To solve for x in the equation 10^x^2 + x - 2 = 1, we first need to simplify the equation by moving the 1 to the left side:
10^x^2 + x - 2 - 1 = 0 10^x^2 + x - 3 = 0
Now we need to find the values of x that satisfy this equation. This is a quadratic equation in terms of x, so we can use the quadratic formula to find the solutions:
x = (-b ± √(b^2 - 4ac)) / 2a
In this case, a = 10, b = 1, and c = -3. Plugging these values into the formula:
x = (-(1) ± √((1)^2 - 4(10)(-3))) / 2(10) x = (-1 ± √(1 + 120)) / 20 x = (-1 ± √121) / 20 x = (-1 ± 11) / 20
This gives us two possible solutions for x:
x = (11 - 1) / 20 = 10 / 20 = 0.5 or x = (-1 - 11) / 20 = -12 / 20 = -0.6
Therefore, the solutions to the equation 10^x^2 + x - 2 = 1 are x = 0.5 and x = -0.6.

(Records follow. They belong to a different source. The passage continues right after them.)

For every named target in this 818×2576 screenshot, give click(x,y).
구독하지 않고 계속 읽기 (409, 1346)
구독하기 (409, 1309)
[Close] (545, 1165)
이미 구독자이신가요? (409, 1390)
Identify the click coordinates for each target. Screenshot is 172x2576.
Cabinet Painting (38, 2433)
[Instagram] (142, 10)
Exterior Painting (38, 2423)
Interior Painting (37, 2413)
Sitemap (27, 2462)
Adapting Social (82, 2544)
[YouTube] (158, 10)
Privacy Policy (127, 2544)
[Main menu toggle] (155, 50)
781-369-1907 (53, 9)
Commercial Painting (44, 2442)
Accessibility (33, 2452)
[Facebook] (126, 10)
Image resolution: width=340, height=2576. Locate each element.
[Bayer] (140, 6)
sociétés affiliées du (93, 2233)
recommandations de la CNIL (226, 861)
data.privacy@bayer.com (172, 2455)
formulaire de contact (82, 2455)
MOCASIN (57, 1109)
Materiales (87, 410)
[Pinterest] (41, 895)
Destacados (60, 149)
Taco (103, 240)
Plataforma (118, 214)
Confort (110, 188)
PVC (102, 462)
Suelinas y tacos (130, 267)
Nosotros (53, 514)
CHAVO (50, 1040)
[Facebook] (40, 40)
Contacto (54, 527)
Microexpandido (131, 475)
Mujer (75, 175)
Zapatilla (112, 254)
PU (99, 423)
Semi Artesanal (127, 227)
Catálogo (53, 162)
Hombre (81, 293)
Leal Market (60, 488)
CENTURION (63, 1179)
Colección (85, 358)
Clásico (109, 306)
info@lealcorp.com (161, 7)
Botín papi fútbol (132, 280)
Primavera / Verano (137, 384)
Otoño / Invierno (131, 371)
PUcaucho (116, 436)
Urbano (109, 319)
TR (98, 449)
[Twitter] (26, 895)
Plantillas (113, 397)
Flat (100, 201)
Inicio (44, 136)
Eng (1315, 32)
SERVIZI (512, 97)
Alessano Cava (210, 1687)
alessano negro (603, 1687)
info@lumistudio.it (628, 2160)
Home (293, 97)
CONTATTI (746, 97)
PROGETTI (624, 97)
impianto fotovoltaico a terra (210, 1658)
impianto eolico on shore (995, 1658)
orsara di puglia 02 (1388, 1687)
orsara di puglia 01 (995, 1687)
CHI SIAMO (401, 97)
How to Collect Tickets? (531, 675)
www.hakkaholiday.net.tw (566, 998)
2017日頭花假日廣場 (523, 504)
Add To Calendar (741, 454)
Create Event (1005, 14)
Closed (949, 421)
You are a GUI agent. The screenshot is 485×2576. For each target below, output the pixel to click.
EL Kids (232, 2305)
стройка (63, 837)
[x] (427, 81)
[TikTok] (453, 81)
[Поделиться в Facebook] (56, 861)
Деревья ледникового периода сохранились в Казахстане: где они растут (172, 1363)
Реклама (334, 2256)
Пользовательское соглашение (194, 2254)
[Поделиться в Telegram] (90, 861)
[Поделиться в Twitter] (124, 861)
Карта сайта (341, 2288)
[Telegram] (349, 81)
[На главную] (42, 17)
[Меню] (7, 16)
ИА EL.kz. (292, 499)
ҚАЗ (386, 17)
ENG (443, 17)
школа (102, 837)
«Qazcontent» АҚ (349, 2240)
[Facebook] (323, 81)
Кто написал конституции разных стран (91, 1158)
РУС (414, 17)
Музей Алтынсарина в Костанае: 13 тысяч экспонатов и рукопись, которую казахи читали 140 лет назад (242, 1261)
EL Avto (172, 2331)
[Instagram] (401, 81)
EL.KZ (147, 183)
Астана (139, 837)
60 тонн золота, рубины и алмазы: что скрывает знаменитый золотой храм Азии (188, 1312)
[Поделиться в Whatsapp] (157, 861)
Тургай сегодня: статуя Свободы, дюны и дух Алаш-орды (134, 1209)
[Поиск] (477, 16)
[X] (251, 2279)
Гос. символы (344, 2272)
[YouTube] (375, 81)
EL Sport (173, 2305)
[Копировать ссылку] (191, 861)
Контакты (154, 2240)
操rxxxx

To solve for x in the equation 10^x^2 + x - 2 = 1, we first need to simplify the equation by moving the 1 to the left side:
10^x^2 + x - 2 - 1 = 0
10^x^2 + x - 3 = 0
Now we need to find the values of x that satisfy this equation. This is a quadratic equation in terms of x, so we can use the quadratic formula to find the solutions:
x = (-b ± √(b^2 - 4ac)) / 2a
In this case, a = 10, b = 1, and c = -3. Plugging these values into the formula:
x = (-(1) ± √((1)^2 - 4(10)(-3))) / 2(10)
x = (-1 ± √(1 + 120)) / 20
x = (-1 ± √121) / 20
x = (-1 ± 11) / 20
This gives us two possible solutions for x:
x = (11 - 1) / 20 = 10 / 20 = 0.5
or
x = (-1 - 11) / 20 = -12 / 20 = -0.6
Therefore, the solutions to the equation 10^x^2 + x - 2 = 1 are x = 0.5 and x = -0.6.